3 Pergi ke kehidupan yang sengsara, ditusuk-jarum, letih, telanjang dan kurus kering; ketakutan, di dalam kengerian yang besar dan bertangan penuh darah, sehingga mereka tidak mau menampakkan (dirinya sendiri).
4 Saudara lelakinya, yang terpaku, telanjang, sendirian di jalur tunggal, membungkuk di atas kaki dan tangannya, menampakkan dirinya kepada thera itu.
5 Tetapi thera itu tidak memperhatikan dan lewat tanpa bicara, maka dia memberitahu sang thera, dengan mengatakan, "Saya adalah saudara lelakimu yang datang sebagai peta;
6 lbumu dan ayahmu, Tuan, telah pergi ke kehidupan yang sengsara di alam Yama. Karena telah melakukan tindakan­ tindakan yang jahat, mereka telah pergi dari sini ke alam peta.
7 Pergi ke kehidupan yang sengsara, ditusuk-jarum, letih, telanjang dan kurus kering; ketakutan, di dalam kengerian yang besar dan bertangan penuh darah, sehingga mereka tidak mau menampakkan (dirinya sendiri).
8 Engkau penuh kasih sayang; mohon berbelas-kasihanlah – ketika engkau telah memberi, limpahkanlah itu kepada kami (karena) lewat sarana makanan yang diberikan olehmu itulah maka tangan yang penuh darah ini dapat ditopang."
(Mereka yang mengulang Dhamma) kemudian mengucapkan syair-syair ini untuk menunjukkan alur tindakan yang diambil oleh thera tersebut ketika beliau mendengar ini:
9 'Ketika sang thera dan duabelas bhikkhu lain telah mengumpulkan dana makanan, mereka berkumpul di tempat yang sama dengan tujuan berbagi makanan tersebut.
10 Sang thera berkata kepada mereka semua: "Berikanlah kepadaku sebagaimana telah diterima; saya akan mengubahnya menjadi makanan bagi Sangha karena belas kasihan pada sanak saudaraku."
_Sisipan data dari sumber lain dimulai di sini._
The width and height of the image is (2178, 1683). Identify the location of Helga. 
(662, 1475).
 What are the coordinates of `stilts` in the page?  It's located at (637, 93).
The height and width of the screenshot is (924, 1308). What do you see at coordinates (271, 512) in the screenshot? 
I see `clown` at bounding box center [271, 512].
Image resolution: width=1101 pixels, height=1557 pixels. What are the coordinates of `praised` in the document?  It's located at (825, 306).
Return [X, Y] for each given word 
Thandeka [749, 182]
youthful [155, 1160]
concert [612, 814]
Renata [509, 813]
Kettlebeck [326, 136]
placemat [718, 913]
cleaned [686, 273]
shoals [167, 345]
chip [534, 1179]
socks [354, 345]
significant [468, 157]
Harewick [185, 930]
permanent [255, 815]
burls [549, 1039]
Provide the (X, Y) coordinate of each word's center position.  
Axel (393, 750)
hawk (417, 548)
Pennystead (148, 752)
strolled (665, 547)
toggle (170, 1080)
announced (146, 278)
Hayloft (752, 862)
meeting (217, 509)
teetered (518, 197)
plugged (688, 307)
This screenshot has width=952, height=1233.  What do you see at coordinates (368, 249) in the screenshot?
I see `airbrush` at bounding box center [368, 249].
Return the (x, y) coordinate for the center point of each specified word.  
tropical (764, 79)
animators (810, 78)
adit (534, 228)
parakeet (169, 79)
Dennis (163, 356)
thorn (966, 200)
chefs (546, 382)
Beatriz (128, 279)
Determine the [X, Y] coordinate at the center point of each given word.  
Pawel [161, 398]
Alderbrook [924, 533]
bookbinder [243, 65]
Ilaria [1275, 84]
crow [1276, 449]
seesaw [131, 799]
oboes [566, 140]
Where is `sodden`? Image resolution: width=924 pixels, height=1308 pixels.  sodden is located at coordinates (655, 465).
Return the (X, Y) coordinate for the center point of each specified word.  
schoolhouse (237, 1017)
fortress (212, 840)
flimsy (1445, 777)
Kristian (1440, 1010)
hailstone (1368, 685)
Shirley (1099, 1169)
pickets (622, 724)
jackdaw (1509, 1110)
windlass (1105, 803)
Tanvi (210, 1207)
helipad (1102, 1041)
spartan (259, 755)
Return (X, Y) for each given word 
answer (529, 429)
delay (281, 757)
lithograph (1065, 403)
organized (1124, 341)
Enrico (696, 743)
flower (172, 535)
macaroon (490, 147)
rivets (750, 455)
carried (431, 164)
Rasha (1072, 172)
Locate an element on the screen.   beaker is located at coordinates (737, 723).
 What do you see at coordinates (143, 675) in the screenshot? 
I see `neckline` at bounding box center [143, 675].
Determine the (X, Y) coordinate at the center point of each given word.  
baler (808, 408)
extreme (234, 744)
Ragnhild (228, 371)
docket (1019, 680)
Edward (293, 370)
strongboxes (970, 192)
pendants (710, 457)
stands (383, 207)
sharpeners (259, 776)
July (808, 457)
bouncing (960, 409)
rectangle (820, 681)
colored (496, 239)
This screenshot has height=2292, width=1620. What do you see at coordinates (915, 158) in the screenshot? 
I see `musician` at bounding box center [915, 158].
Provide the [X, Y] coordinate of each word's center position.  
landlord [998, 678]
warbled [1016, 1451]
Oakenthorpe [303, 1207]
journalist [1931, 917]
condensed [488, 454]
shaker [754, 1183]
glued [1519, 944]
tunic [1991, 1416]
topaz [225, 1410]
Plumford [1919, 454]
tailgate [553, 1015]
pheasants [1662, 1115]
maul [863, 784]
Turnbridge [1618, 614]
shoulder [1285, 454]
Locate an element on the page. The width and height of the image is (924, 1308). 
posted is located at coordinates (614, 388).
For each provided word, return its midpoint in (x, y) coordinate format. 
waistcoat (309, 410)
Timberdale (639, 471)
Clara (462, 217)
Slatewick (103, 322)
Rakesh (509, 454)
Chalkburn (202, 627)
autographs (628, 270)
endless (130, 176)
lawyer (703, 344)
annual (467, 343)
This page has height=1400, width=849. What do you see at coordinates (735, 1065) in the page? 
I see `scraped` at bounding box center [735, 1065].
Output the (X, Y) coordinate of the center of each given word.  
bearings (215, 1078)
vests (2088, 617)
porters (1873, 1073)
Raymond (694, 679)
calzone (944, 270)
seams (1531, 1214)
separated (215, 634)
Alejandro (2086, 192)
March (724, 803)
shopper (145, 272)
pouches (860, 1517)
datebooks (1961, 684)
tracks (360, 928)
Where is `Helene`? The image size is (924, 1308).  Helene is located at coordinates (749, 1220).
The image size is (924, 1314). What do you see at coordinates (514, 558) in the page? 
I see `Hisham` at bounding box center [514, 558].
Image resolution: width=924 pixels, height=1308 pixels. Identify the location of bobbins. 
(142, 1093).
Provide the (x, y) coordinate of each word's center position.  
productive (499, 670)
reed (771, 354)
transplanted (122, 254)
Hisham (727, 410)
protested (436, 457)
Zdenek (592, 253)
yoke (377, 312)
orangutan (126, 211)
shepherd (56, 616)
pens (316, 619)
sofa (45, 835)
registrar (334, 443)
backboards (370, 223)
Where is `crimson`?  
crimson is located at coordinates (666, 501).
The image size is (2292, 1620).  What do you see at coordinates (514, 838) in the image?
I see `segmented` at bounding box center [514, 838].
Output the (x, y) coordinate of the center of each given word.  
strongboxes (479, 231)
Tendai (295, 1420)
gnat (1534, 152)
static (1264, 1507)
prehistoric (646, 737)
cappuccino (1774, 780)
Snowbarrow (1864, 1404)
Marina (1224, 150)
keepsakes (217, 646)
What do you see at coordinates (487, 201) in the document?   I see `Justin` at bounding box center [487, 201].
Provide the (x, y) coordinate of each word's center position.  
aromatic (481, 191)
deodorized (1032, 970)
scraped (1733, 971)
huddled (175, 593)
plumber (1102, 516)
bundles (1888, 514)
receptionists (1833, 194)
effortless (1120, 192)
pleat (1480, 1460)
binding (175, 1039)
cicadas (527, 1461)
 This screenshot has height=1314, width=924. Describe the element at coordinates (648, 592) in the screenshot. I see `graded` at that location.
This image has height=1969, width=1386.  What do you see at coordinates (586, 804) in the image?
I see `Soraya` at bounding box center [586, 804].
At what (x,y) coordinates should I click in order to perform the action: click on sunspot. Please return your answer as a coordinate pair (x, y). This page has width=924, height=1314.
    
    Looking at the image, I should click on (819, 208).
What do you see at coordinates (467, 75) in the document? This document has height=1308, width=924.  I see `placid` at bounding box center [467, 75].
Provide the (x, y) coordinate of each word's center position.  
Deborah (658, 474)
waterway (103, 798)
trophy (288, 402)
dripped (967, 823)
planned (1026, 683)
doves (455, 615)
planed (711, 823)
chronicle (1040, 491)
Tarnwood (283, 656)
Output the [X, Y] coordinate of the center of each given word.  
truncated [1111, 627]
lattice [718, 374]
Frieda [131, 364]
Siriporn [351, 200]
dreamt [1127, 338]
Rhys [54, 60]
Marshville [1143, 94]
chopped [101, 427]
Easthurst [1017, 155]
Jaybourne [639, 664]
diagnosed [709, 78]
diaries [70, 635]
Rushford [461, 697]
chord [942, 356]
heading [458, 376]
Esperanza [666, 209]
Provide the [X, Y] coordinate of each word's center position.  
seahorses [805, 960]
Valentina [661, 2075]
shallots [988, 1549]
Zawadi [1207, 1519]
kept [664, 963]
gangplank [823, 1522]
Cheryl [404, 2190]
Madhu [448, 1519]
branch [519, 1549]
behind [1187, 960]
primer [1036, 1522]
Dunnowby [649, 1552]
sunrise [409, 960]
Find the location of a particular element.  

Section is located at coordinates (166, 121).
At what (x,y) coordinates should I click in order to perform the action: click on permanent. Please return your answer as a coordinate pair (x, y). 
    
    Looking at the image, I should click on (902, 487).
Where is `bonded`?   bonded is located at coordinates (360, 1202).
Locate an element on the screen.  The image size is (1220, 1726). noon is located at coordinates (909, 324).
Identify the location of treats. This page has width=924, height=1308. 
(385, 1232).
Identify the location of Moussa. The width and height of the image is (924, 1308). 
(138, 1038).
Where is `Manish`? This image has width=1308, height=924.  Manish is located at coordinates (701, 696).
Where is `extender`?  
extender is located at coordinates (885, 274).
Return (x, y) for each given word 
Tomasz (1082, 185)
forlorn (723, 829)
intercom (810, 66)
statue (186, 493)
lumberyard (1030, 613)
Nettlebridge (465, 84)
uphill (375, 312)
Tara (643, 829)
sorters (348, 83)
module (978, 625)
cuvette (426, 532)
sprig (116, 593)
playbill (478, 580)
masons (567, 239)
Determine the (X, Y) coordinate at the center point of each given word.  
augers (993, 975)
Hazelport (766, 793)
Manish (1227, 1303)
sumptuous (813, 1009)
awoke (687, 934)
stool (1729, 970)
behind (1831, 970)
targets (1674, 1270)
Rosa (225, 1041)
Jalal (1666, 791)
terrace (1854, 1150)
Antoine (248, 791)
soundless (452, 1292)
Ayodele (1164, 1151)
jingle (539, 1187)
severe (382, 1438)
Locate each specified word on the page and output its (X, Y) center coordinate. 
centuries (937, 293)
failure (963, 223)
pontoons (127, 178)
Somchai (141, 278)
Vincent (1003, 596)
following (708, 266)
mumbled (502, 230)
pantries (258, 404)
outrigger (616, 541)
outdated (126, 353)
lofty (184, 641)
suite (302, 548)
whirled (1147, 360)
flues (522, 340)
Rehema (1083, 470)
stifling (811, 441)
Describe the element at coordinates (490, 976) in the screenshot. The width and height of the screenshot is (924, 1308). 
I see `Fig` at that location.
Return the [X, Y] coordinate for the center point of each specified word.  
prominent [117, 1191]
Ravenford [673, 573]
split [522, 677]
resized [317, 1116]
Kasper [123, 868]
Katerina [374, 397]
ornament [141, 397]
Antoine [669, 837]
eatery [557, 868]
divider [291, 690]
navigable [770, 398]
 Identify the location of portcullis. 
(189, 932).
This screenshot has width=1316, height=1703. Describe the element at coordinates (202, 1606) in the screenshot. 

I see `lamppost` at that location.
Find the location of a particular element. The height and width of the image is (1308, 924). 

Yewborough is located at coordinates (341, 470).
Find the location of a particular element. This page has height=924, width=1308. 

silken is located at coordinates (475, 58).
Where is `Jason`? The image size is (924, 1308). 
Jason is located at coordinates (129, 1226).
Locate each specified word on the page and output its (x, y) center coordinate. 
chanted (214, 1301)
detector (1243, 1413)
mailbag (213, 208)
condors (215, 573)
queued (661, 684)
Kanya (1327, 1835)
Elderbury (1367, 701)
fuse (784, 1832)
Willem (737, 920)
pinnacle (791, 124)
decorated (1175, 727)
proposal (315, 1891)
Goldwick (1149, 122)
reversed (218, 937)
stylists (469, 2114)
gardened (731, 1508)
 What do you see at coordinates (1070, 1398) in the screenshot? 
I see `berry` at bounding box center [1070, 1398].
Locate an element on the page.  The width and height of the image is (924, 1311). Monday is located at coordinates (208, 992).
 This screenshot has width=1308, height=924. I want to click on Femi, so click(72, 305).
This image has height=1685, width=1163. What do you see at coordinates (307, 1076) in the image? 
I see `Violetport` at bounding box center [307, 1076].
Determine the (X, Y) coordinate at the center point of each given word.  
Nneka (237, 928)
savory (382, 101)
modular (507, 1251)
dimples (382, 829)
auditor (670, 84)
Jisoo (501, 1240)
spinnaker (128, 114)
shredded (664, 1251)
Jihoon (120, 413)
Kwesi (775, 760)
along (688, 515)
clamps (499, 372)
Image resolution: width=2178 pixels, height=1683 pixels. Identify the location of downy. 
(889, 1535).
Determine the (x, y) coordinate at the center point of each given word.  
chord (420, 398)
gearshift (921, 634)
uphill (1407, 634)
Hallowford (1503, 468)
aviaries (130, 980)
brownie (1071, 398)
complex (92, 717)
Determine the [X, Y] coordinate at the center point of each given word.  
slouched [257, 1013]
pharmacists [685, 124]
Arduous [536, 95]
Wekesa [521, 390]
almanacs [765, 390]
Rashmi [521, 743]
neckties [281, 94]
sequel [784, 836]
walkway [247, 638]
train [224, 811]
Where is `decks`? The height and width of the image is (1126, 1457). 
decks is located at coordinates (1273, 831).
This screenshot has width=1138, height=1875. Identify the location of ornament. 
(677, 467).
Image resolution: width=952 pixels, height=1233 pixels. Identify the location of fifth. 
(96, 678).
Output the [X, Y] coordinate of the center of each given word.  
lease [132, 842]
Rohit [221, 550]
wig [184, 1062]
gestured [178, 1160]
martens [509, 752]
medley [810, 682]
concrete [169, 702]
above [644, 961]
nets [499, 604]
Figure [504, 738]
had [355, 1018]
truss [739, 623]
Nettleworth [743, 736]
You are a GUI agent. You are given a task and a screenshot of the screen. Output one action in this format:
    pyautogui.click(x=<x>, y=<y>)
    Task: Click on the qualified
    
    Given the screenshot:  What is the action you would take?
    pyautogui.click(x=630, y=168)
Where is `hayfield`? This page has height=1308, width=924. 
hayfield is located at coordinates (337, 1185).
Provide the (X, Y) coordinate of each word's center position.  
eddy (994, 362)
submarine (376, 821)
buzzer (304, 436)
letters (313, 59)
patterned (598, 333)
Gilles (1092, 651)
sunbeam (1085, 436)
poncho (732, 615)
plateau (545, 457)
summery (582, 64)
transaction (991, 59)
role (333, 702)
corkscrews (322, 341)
11 Mereka menyerahkannya kepada sang thera dan sang thera pun mengundang Sangha. Setelah memberikan, sang thera melimpahkannya kepada ibunya, ayahnya, dan saudara lelakinya dengan mengatakan, "Biarlah ini untuk sanak saudaraku! Semoga sanak saudaraku bahagia!"
12 Segera setelah beliau mempersembahkan ini, muncullah makanan-makanan – yang bersih, pilihan, disiapkan dengan balk, dan berbumbu kari dengan berbagai aroma; sesudah itu saudara lelakinya menampakkan dirinya, tampan, kuat dan bahagia, dan berkata,
13 "Melimpah (adalah) makanan ini, tuan, tetapi lihatlah bahwa kami masih telanjang. Tolong kerahkanlah usahamu tuan, sedemikian rupa sehingga kami bisa memperoleh pakaian."
14 Sang thera mengumpulkan sobekan-sobekan kain dari tumpukan sampah. Setelah membuat kain perca itu menjadi jubah, beliau memberikannya kepada Sangha di empat penjuru.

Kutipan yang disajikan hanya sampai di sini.